Examination of the origins and development of each Dance genre accompanies students’ technical and creative work. Students review the research of dance historians and study trends, milestones, and figures in dance history. Regular attendance at dance performances is encouraged. The historical component of Dance includes examination of the broader cultural and historical contexts in which each genre exists.

Students evaluate themselves through the use of various elements. The teacher helps the class members learn evaluation techniques by analyzing their own movements aloud while teaching. Rules of etiquette are established to ensure that all students have equal opportunity to learn. Students are encouraged to keep a daily journal (both written and video) and are asked to describe a particular dance genre or explain the process of how to execute a particular step. Teacher evaluation of journals assists in understanding the individual student’s strengths and weaknesses in understanding subject matter.




At Oakwood, the thespian is embraced by every person in our community either as an enthusiastic member of the cast, support team or audience. Starting with the youngest student, drama is something to look forward to as the annual Pre-K and Kindergarten productions are a tradition and rite of passage.  

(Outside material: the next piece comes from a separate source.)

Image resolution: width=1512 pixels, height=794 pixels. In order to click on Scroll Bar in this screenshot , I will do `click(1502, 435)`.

In Middle and Upper School, the annual musical in late winter is one of the highlights of the Oakwood year. Students of all sorts find themselves curious and delighted to be a part of the production.  From the athlete to the academic and the novice to the experienced actor, students find themselves excited to be on the bigger creative stage as the whole school comes together to enjoy and celebrate the efforts and talents of our students and the faculty supporting them.

With the success of our productions, beginning in 7th grade, drama courses are now being offered to expand the live education to a more complete study of the theatre.